Janice Crouse, also of CWFA, responded: “Once again, those who yell the loudest about caring about the nation’s children and youth applaud a decision to place our kids in a special interest experiment. Plan B, popularly called the ‘morning-after pill’ is a much-higher-dosage version of the regular birth control pill (which used to require a doctor’s prescription and continued doctor’s supervision). It is irresponsible to advocate over-the-counter use of these high-potency drugs, which would make them available to anyone – including those predators who exploit young girls. Mark my words, it will not be long before we see girls and women forced to purchase Plan B for their abuser to keep them and others enslaved. This is a pimp, predator, and pedophile’s dream – unlimited access to Plan B.”

She added: “This is a political decision, made by those who stand to profit financially from an action that puts ideology ahead of the nation’s girls and young women. Where is the scientific data and solid reasoning behind a decision that endangers minors?”

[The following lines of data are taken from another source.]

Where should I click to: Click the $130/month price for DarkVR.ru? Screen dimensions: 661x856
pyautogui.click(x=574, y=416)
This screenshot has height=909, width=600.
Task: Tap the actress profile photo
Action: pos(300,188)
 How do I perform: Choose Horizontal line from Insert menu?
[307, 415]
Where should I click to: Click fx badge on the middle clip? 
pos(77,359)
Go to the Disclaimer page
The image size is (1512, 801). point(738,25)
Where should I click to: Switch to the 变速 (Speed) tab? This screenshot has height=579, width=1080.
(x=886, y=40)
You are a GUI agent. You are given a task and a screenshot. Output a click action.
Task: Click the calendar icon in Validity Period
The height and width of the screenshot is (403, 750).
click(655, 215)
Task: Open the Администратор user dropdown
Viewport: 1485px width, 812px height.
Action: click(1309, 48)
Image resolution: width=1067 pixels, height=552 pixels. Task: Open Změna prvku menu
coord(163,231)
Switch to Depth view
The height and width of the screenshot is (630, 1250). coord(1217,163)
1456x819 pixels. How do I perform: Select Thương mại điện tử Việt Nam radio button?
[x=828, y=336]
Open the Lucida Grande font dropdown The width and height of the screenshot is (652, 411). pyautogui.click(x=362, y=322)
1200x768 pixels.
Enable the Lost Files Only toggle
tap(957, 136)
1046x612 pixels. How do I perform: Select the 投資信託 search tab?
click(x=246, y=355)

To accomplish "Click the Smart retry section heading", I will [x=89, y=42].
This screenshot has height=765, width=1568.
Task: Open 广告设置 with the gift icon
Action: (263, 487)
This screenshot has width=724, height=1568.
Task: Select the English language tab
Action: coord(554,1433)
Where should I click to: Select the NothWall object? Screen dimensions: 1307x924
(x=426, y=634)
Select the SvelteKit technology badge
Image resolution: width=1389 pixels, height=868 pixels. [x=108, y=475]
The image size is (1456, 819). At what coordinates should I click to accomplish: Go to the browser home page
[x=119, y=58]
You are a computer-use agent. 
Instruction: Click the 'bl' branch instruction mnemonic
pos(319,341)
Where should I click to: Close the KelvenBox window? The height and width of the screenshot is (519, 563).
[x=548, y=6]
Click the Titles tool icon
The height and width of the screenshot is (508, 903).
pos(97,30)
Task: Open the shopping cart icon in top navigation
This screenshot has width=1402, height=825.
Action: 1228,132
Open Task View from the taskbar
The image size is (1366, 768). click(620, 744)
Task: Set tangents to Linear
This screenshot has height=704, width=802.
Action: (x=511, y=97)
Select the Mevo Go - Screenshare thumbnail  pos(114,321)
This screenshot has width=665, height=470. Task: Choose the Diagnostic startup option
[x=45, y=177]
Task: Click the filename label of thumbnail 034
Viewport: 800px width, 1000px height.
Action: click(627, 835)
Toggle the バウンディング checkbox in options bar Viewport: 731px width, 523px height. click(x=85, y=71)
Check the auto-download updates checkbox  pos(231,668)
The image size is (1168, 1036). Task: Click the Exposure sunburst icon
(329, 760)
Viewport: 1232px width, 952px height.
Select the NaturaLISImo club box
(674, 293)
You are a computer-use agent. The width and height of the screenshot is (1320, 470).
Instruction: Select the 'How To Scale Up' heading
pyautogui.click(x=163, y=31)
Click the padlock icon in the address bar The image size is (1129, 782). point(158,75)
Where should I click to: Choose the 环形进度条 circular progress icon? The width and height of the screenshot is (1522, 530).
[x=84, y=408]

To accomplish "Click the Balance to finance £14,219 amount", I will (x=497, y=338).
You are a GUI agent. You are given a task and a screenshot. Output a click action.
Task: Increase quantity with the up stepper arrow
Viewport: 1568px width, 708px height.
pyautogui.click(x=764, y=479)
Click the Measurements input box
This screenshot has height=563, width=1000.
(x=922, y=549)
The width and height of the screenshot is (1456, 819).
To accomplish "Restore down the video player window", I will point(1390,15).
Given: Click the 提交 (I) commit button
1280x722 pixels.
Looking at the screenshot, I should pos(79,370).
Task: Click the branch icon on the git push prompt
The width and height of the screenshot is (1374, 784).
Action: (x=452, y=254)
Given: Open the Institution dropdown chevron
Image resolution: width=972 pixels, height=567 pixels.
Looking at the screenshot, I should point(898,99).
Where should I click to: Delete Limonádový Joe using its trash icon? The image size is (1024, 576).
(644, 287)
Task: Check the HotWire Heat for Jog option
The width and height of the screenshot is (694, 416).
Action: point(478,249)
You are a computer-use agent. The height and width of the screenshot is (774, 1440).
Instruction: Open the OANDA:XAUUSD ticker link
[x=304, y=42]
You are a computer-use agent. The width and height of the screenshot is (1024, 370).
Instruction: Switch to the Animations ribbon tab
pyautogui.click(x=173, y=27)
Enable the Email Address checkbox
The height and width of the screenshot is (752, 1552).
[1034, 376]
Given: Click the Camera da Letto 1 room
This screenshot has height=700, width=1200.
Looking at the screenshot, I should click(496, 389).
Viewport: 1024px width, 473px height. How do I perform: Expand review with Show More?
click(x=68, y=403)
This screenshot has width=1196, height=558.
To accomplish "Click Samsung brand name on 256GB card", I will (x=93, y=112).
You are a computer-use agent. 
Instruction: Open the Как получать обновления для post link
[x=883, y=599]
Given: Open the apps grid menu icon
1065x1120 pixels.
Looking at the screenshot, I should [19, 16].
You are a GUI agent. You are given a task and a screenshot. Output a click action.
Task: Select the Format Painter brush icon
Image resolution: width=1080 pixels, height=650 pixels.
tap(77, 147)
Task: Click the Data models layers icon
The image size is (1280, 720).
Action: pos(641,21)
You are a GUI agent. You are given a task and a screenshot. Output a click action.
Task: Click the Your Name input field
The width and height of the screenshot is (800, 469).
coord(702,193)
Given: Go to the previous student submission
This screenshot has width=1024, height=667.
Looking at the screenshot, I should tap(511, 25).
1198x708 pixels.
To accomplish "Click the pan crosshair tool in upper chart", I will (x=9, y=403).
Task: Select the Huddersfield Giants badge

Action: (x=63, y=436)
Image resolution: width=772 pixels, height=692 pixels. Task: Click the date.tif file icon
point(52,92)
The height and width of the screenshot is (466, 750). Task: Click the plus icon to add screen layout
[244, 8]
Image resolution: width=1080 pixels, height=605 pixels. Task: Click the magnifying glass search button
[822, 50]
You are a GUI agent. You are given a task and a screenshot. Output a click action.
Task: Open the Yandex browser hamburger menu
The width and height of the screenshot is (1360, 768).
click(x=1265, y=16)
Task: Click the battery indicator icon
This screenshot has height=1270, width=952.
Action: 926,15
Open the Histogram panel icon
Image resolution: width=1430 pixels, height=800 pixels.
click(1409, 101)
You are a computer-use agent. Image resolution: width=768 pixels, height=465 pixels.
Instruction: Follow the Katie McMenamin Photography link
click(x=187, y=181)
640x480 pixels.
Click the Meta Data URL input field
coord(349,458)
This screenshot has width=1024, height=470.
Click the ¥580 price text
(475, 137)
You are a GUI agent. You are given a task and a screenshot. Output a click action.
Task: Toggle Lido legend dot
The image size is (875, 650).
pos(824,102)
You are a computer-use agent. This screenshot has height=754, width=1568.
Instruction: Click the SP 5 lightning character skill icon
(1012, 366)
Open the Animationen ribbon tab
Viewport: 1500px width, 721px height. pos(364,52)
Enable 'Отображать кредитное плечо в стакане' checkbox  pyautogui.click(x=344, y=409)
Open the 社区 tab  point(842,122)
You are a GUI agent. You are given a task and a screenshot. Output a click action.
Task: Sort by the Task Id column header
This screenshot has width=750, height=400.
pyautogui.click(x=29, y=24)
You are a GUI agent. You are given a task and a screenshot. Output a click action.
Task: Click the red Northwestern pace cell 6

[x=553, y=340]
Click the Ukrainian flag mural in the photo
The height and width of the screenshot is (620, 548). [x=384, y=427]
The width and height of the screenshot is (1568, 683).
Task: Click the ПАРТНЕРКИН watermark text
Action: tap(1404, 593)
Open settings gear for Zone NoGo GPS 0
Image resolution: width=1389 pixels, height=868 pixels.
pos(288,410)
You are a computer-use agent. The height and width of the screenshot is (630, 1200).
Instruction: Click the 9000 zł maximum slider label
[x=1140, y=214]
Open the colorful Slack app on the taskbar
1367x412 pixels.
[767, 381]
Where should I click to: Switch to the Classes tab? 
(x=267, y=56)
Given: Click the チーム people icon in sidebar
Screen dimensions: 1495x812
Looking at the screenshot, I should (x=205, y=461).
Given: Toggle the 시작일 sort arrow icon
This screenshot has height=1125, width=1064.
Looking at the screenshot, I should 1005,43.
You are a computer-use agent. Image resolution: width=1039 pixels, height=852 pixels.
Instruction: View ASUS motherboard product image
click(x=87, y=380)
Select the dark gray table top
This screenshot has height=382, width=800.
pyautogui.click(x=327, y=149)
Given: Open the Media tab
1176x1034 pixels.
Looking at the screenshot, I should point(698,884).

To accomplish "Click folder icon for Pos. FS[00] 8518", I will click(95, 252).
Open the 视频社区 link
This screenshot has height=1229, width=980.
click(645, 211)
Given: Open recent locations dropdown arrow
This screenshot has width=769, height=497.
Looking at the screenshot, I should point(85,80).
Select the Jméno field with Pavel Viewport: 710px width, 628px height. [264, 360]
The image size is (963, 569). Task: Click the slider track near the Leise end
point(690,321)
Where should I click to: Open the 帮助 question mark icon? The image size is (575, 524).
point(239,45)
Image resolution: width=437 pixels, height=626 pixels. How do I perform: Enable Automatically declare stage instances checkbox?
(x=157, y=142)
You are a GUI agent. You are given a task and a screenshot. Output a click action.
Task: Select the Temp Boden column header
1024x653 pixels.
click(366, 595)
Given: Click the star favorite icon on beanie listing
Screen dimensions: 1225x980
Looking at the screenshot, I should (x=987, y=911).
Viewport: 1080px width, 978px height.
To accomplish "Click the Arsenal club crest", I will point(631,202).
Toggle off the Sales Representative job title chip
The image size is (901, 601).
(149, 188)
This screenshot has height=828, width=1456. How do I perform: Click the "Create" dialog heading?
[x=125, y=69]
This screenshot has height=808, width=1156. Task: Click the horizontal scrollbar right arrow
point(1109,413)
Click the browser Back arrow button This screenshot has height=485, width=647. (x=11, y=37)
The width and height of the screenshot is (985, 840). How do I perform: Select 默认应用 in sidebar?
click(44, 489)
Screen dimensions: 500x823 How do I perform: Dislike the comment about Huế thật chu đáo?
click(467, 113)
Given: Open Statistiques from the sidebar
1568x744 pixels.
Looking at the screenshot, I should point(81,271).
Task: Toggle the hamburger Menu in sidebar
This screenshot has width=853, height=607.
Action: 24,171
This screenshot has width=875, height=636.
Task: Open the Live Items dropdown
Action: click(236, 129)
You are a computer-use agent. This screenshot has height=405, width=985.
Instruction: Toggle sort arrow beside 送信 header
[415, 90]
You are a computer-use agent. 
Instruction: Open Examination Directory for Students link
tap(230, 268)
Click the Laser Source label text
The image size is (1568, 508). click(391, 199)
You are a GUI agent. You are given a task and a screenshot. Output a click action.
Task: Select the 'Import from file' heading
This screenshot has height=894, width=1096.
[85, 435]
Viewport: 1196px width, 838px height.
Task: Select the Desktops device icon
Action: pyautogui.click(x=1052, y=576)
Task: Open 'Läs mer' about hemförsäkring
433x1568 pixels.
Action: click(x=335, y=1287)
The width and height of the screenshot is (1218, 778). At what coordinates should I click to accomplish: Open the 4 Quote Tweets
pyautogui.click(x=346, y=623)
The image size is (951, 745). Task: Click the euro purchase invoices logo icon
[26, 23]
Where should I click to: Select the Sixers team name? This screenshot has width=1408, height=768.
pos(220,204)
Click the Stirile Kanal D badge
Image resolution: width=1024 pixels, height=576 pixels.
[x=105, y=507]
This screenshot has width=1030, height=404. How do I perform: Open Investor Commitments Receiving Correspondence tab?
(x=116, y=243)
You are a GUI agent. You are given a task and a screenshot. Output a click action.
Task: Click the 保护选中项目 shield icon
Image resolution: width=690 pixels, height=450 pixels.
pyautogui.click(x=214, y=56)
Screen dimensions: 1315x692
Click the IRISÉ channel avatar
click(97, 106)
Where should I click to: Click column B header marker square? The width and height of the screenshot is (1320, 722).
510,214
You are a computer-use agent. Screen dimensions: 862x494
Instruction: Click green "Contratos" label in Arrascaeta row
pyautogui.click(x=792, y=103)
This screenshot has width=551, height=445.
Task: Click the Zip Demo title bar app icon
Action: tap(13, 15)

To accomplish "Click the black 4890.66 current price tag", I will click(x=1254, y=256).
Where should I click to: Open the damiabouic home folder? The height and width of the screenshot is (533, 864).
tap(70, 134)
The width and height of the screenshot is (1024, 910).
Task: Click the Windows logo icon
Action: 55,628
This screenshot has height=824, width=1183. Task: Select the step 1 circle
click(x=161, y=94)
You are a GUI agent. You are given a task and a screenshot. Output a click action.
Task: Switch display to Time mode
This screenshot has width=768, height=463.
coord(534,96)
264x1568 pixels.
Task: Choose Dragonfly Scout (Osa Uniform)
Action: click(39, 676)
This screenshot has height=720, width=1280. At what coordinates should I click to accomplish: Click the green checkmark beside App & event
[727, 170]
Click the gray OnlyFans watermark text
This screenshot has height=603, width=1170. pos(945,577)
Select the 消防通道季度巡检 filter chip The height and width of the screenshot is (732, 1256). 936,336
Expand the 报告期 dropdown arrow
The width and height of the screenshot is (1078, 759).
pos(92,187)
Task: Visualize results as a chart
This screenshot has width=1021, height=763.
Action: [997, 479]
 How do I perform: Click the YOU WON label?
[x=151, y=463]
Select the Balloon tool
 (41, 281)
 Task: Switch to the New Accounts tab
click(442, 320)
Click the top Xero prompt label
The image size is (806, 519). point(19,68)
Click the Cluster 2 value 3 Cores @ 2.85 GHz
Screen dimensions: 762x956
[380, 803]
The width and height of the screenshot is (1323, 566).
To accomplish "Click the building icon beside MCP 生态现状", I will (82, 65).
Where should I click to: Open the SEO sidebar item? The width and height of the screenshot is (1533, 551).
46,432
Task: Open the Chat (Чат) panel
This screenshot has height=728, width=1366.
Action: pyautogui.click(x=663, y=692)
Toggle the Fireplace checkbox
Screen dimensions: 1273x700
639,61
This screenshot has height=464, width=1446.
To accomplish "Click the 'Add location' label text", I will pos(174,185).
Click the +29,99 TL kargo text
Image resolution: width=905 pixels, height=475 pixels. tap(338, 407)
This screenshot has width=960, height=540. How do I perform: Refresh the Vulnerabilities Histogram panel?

Kristan Hawkins of Students for Life of America also weighed in on the decision.

She told LifeNews: “President Obama is waging a War on Girls by allowing young children to get Plan B without a physician or parent’s care or knowledge. The morning after pill is a megadose of the birth-control pill, which has been categorized by the World Health Organization as a Group I carcinogen. That’s the highest possible ranking – cigarettes are also in Group I. So why are drugstores required to put cigarettes behind the counter and ask for a photo id to stop minors from purchasing them, but President Obama is now ordering the morning after pill be sold over the counter, next to candy bars and packs of gum?  This is not reproductive justice, this is child abuse.”

Just to be clear, according to the drug manufacturer, Plan B does cause abortions in some situations by preventing the implantation of a fertilized egg.